There is no equity in the claim thus set up. They chose voluntarily, with the fullest opportunity for inquiry, to pay the money without inquiry to a person who received it innocently, and with no fraudulent intention at once paid it over to the parties to whom he believed it to belong. Elliott v. Swartwout, 10 Pet. 137; Buller v. Harrison, 2 Cowp. 565; Carter v. Boehm, 3 Burr. 1905; Milnes v. Duncan, 6 Barn. & C. 671; Cox v. Masterson, 9 id. 902; Townsend v. Crowdy, 8 C. B. N. S. 477; Clarke v. Dickson, El., B. & E. 148.
Mr. Stewart Brown and Mr. Arthur George Brown, contra.
The instruction granted by the court below was correct. Carpenter v. Providence Washington Insurance Co., 16 Pet. 495; Insurance Company v. Barings, 20 Wall. 159; Insurance Company v. Newton, 22 id. 32; Home Insurance Co. v. Baltimore Warehouse Co., 93 U.S. 527; Hidden v. Slater Insurance Co., 2 Cliff. 269; Allegre v. Maryland Insurance Co., 6 Har. & J. (Md.) 408; Angell, Insurance, sect. 59; 2 Parsons, Mar. Ins., p. 474.
The underwriters were entitled to the best evidence that Hooper possessed, 'so that they might be able to form some estimate of their rights and duties before they were obliged to pay.' Columbia Insurance Co. v. Lawrence, 10 Pet. 507; Lawrence v. Ocean Insurance Co., 11 Johns. (N. Y.) 259; 1 Parsons, Mar. Ins. 468, 469; Smith v. Columbia Insurance Co., 17 Pa. St. 253.
Having been, by Hooper's concealment and deceit, induced to pay him $8,000, the underwriters were entitled, after discovery of the real facts, to recover that sum in this action. 2 Parsons, Mar. Ins. 489, 490, and the authorities cited and fully referred to in the notes.
By the abandonment accepted by the underwriters they were put completely in the place of the assured, and were entitled to, and had the right to understand and assume that they thereby acquired and were subrogated to, all the rights which Hooper possessed at the time of the loss, including his right to demand repayment of the 'advances' which had been made by him. Chesapeake Insurance Co. v. Stark, 6 Cranch, 268; Hart v. Western Railroad, 13 Metc. (Mass.) 99; 1 Parsons, Mar. Ins. 229; 2 id. 492, 494; 2 Phillips, Ins., sects. 1511, 2123, 2162; 2 Am. Lead. Cas. 835; Hall & Long v. Railroad Companies, 13 Wall. 367; The Falcon, 19 id. 75; Atlantic Insurance Co. v. Storrow, 5 Paige (N. Y.), Ch. 285, 294; AEtna Insurance Co. v. Tyler, 16 Wend. (N. Y.) 385.

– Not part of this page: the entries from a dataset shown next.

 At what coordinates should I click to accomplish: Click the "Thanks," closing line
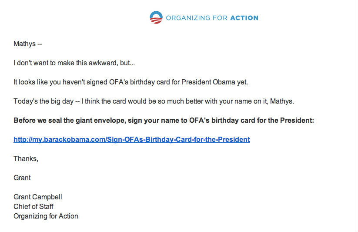pos(26,159)
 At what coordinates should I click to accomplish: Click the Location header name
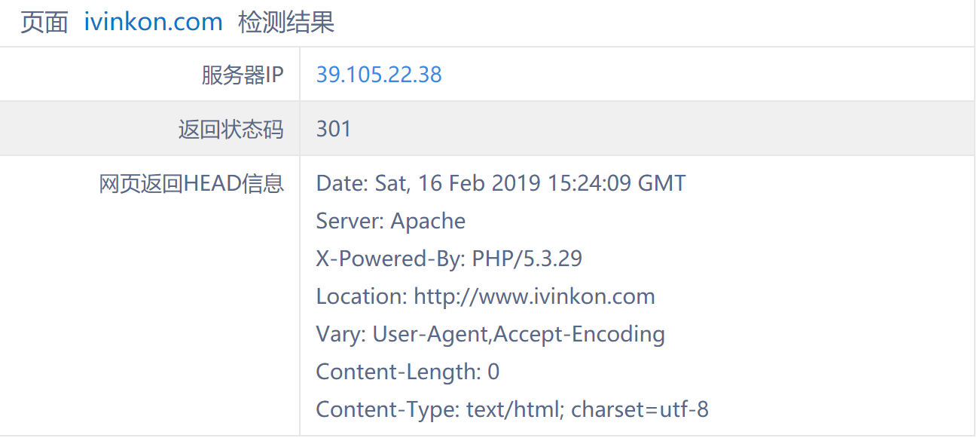pyautogui.click(x=361, y=296)
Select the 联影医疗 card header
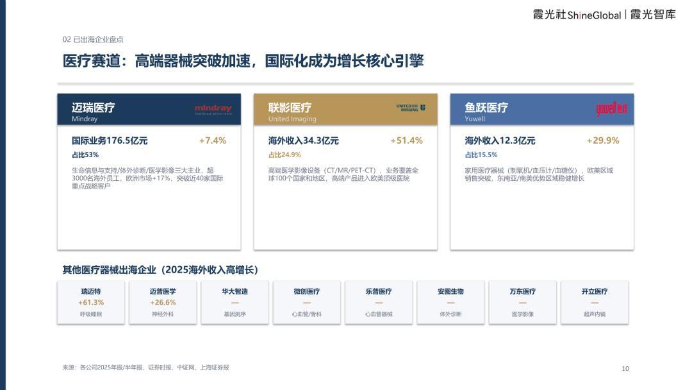692x390 pixels. 345,109
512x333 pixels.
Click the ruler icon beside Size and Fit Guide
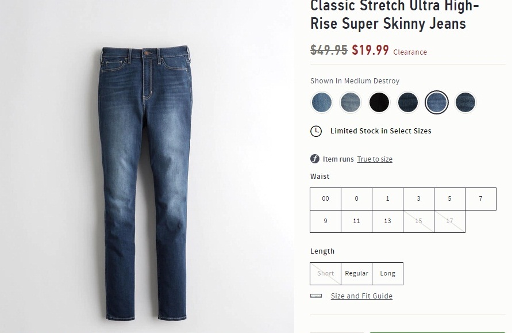(316, 296)
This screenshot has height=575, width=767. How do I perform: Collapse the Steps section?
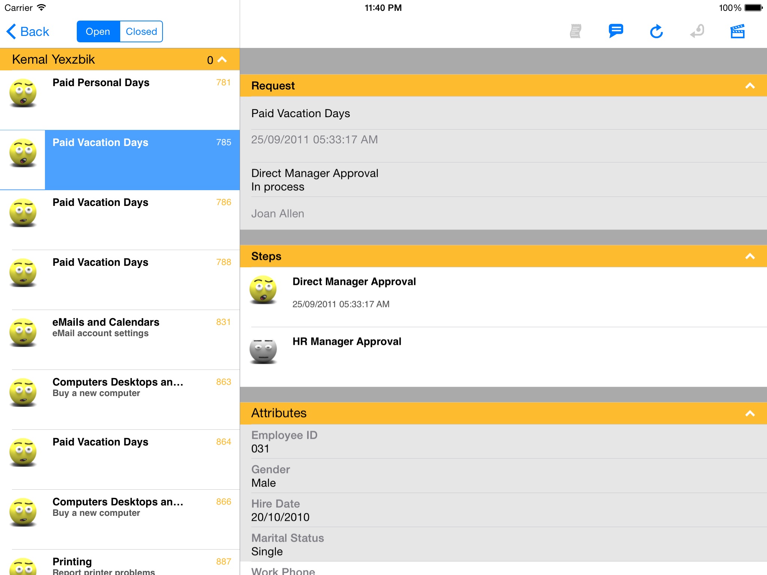click(751, 256)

The phrase, 'on account of whom it may concern,' protects only persons who had an insurable interest at the date of the policy, and at the time of loss. 1 Parsons, Mar. Ins. 46, and the authorities cited in note 1, p. 46; 1 Phillips, Ins., sect. 387; Rider v. Ocean Insurance Co., 20 Pick. (Mass.) 259; Garrell v. Hanna, 5 Har. & J. (Md.) 412; 2 Am. Lead. Cas. (5th ed.) 806. Therefore Good Brothers & Co., the drawees of the bill of exchange, had no insurable interest, and no 'concern' with the policy.
When the policy was taken out, there is not the slightest evidence that Good Brothers & Co. had authorized the master to draw on them, or knew that he intended to do so, or were under any obligation to accept or pay the bill; and when the loss occurred, they had not paid the bill of exchange which had been drawn. They had therefore no insurable interest either at the date of the policy or of the loss; and the court properly ignored Hooper's testimony as to the master's orders to protect them, and rejected the defendant's prayer, which chiefly relied upon that testimony.
Defendant's prayer was also fatally defective, by reason of the fact that it assumed that Hooper, by direction of Good Brothers & Co., presented proofs of the loss, because there is no evidence of any such direction.
There is no evidence that either the master of Hooper was agent of Good Brothers & Co., or authorized to insure for them. The former was their friend, who, for some reason best known to himself, drew on them a bill of exchange in Hooper's favor. Seamans v. Loring, 1 Mas. 136. That bill Hooper took, holding on to his lien.
As regards Hooper, however, and his lien and 'advances,' that bill was conditional payment at the moment it was given, and when paid, Dec. 14, 1872, it became absolute payment, and destroyed the lien, and the advances which had been the subject-matter of insurance. The Emily Souder, 17 Wall. 666.
Indeed, his advances were, in fact, repaid to him in cash on the day he sold the bill of exchange to Brown & Sons, and thereafter his only risk was a possible liability as indorser. The indorsement and sale of that bill by Hooper to Brown & Sons was equivalent to an assignment to them of his claim to be repaid his advances, and as such it was a material fact which good faith required him to disclose when he applied to the underwriters to indemnify him for his pretended loss, and offered his proofs, and gave the receipt and assignment. Authorities supra, and 1 Parsons, Mar. Ins. 243 and note 4.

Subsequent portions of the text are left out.